Chapter 10 Mathematical Statistics

Suppose a probability space $(\Omega,\mathcal{F},\mathbb{P})$. The data set is called a sample from a population described by $\mathbb{P}$. $\mathbb{P}$ is partially unknown. The goal is to deduce properties of $\mathbb{P}$ from the available sample. In particular, the data set $(X_1,X_2,\dots,X_n)$ with sample space $\Omega$ are obtained as i.i.d. observations. Thus, we can define $\mathbf{X}=(X_1,\dots,X_n)$ on $\prod_{i=1}^n(\mathbb{R},\mathcal{B},\mathbb{P})$. E.g., $\bar{X},S^2$ are product measurable.

Parametric v.s. Non-Parametric: A set of probability measures $(\mathbb{P}_\theta)$ on $(\Omega,\mathcal{F})$ indexed by $\theta\in\Theta$ is said to be a parametric family if $\Theta\subset\mathbb{R}^d$ for some $d$ and $\mathbb{P}_\theta$ is a known probability measure.
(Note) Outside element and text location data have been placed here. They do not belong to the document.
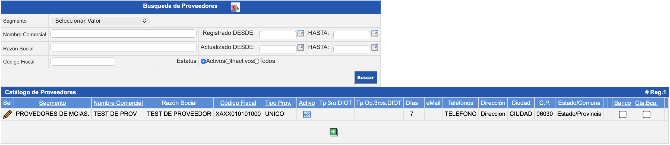This screenshot has height=145, width=670.
Task: Check the Banco checkbox in provider row
Action: click(622, 114)
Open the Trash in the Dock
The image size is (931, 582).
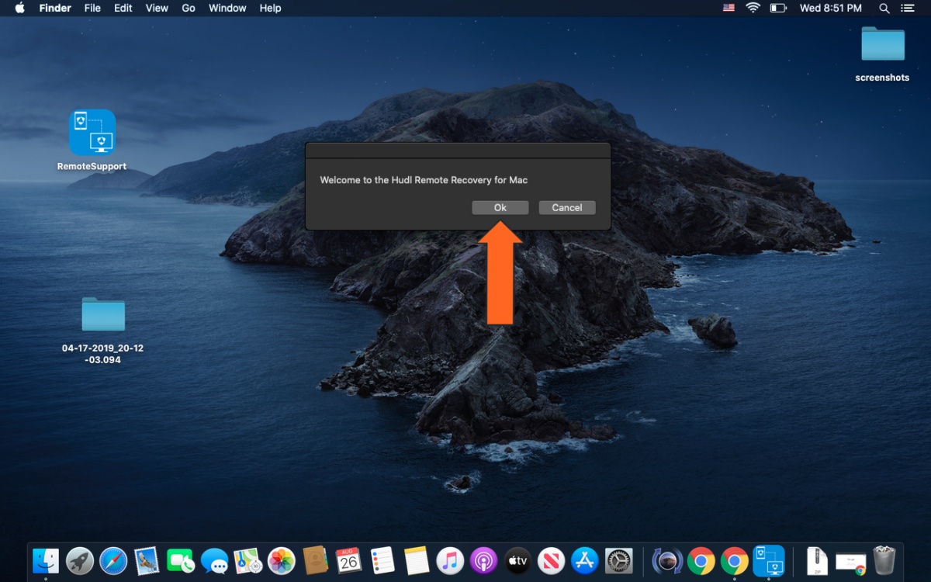[884, 560]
$(\mathbb{P}_\theta)$ is said to be identifiable if $\theta_1\neq\theta_2\implies\mathbb{P}_{\theta_1}\neq\mathbb{P}_{\theta_2}$.
Assumption: All parametric families are identifiable.

Definition 1 (Donimated Family)

Let $\mathcal{P}$ be a family of probability measures and $\nu$ a $\sigma$-finite measure on $(\Omega,\mathcal{F})$. If $\mathbb{P}«\nu$, i.e. $\mathbb{P}(A)=\int_{\Omega}X_{\mathbb{P}}\mathbb{1}_A\mathrm{d}\nu$ for all $A\in\mathcal{F}$ and some measurable $X_\mathbb{P}$ for all $\mathbb{P}\in\mathcal{P}$, then $\mathcal{P}$ is said to be dominated by $\nu$. In this case, $\forall\mathbb{P},\exists f_\mathbb{P}$, s.t. $X_\mathbb{P}=f_\mathbb{P}(X)=\partial\mathbb{P}/\partial\nu$.

Example of donimated family

$k$-dimensional normal distribution $N_k(\boldsymbol{\mu},\Sigma),\boldsymbol{\mu}\in\mathbb{R}^k,\Sigma\in\mathcal{M}_k$. This family is dominated by the Lebesgue measure on $\mathcal{B}^k$.

Definition 2 (Exponential Family)

$\mathcal{P}=\{\mathbb{P}_\theta:\theta\in\Theta\}«\nu$ is called an exponential family if

\[f_{\theta}(x)=\frac{\mathrm{d}\mathbb{P}_\theta(x)}{\mathrm{d}\nu}=\exp\left\{\eta(\theta)\cdot T(x)-\xi(\theta)\right\}h(x),\]

where $\eta:\Theta\to\mathbb{R}^m,T:\mathbb{R}^n\to\mathbb{R}^m,h:\Omega\to\mathbb{R}_+$, $\xi$ is a normalization constant, and $\cdot$ means dot product.

Examples of exponential family

$k=1$
- $\nu=\text{Leb}\mid_{(0,\infty)},f_{\lambda}(x)=\lambda e^{-\lambda x}=\exp\{(-\lambda)x+\log\lambda\}$
- $\nu=\text{counting measure on }\mathbb{N}$, $f_\theta(x)=e^{-\lambda}\frac{\lambda^x}{x!}=\exp\{x\log\lambda-\lambda\}\frac{1}{x!}$
$k=2$
\[\begin{aligned} f_{\mu,\sigma^2}(x)&=\frac{1}{\sqrt{2\pi}\sigma}\exp\left\{-\frac{(x-\mu)^2}{2\sigma^2}\right\}\\ &=\frac{1}{\sqrt{2\pi}\sigma}\exp\left\{\frac{\mu}{\sigma^2}x-\frac{x^2}{2\sigma^2}-\frac{\mu^2}{2\sigma^2}\right\}\\ &=\frac{1}{\sqrt{2\pi}}\exp\left\{\frac{\mu}{\sigma^2}x-\frac{x^2}{2\sigma^2}-\frac{\mu^2}{2\sigma^2}-\log\sigma\right\} \end{aligned}\]
where $T(x)=(x,x^2),\eta(\theta)=(\mu/\sigma^2,-1/(2\sigma^2)),\xi(\theta)=\mu^2/(2\sigma^2)+\log\sigma$.
Cauchy density with center $\mu$, and $\nu=\text{Leb}(\mathbb{R})$: NOT an exponential family, but a location family:
\[f_\mu(x)=\frac{1}{\pi}\frac{1}{1+(x-\mu)^2}\]